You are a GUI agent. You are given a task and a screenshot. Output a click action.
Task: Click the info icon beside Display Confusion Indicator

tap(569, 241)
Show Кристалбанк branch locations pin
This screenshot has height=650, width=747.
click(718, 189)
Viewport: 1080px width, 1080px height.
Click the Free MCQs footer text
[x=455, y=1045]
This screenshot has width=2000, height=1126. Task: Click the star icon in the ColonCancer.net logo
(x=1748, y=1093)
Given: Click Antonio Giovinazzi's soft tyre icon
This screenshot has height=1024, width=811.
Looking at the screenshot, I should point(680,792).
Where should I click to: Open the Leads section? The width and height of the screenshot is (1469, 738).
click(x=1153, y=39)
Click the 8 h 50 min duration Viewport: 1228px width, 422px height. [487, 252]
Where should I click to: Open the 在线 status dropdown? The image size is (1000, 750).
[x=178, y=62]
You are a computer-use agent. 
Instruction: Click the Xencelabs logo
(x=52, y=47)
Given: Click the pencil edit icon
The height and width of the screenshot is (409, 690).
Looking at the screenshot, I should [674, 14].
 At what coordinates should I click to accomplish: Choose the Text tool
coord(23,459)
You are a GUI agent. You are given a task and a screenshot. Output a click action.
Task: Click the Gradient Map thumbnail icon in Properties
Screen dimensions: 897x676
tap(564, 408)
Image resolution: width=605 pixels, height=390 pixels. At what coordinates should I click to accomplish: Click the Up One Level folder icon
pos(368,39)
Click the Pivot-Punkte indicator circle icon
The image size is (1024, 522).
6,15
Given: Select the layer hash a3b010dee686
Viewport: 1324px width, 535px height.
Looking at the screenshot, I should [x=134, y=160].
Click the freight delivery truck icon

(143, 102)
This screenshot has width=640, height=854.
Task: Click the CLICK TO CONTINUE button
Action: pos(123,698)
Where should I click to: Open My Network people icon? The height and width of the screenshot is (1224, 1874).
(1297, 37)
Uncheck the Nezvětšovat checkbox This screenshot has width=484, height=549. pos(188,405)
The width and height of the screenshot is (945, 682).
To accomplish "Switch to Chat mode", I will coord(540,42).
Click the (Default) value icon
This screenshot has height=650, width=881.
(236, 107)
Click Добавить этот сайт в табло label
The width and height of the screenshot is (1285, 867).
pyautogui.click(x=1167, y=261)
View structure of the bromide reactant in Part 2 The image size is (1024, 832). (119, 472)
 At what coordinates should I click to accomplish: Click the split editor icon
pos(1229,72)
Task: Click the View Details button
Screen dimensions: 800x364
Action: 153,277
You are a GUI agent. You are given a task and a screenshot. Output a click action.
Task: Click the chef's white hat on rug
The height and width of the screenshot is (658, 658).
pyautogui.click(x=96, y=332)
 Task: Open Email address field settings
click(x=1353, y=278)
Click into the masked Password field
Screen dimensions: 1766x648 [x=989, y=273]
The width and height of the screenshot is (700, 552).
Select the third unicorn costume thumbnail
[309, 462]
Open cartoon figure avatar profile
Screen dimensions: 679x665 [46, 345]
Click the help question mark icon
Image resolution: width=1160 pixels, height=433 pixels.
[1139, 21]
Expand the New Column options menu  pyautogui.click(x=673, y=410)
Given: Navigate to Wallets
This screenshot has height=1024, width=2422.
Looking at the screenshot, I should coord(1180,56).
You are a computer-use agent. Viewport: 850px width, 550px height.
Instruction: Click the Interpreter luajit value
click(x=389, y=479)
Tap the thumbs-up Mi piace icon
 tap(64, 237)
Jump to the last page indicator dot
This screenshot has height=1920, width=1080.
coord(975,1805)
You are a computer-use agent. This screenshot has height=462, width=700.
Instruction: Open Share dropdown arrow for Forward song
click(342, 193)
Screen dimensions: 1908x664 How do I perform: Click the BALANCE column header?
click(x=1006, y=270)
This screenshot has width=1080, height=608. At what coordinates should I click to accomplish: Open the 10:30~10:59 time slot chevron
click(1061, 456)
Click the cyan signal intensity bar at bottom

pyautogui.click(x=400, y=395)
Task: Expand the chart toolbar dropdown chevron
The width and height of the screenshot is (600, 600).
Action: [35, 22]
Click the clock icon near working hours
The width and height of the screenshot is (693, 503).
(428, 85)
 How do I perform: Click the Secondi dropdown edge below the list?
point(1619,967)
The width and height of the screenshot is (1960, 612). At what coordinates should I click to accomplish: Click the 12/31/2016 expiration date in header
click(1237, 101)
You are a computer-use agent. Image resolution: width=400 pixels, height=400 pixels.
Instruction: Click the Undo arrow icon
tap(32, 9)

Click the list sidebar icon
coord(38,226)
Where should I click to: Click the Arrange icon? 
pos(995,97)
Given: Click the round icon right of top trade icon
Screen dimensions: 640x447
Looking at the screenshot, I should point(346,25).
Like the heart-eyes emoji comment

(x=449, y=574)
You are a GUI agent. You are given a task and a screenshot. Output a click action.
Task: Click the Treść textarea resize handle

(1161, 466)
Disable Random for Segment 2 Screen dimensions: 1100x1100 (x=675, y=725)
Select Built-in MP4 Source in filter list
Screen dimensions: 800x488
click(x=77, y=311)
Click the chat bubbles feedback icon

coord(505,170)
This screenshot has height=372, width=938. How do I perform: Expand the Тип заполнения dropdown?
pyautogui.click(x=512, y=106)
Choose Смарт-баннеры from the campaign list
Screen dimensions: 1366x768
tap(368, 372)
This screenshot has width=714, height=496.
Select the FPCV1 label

□ □ □

> _Work to be completed_: Go to the line with "This screenshot has width=2000, height=1126." in the entries above and repeat every line from there through the line with "Click the 8", exactly and with no other text.

> _Exercise result_:
This screenshot has width=2000, height=1126. Task: Click the star icon in the ColonCancer.net logo
(x=1748, y=1093)
Given: Click Antonio Giovinazzi's soft tyre icon
This screenshot has height=1024, width=811.
Looking at the screenshot, I should point(680,792).
Where should I click to: Open the Leads section? The width and height of the screenshot is (1469, 738).
click(x=1153, y=39)
Click the 8 h 50 min duration Viewport: 1228px width, 422px height. [487, 252]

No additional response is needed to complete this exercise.